Credit: Henry Tsai/University of Missouri
Shieldcroc has thick-skinned shield on its head and is the newest discovery of crocodile species.
A University of Missouri researcher has identified a new species of prehistoric crocodile. The extinct creature, nicknamed "Shieldcroc" due to a thick-skinned shield on its head, is an ancestor of today's crocodiles. Its discovery provides scientists with additional information about the evolution of crocodiles and how scientists can gain insight into ways to protect the species' environment and help prevent extinction. The discovery was published this week in the journal PLoS ONE.

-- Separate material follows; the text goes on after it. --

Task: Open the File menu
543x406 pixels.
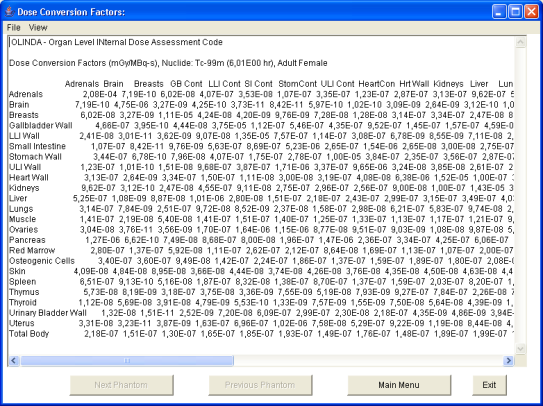Action: (x=14, y=27)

"Aegisuchus witmeri or 'Shieldcroc' is the earliest ancestor of our modern crocodiles to be found in Africa," said Casey Holliday, co-researcher and assistant professor of anatomy in the MU School of Medicine. "Along with other discoveries, we are finding that crocodile ancestors are far more diverse than scientists previously realized."
Shieldcroc is the newest discovery of crocodile species dating to the Late Cretaceous period, approximately 95 million years ago. This period is part of the Mesozoic Era, which has been referred to as the "Age of the Dinosaurs;" however, numerous recent discoveries have led to some scientists calling the era the "Age of the Crocs," Holliday said.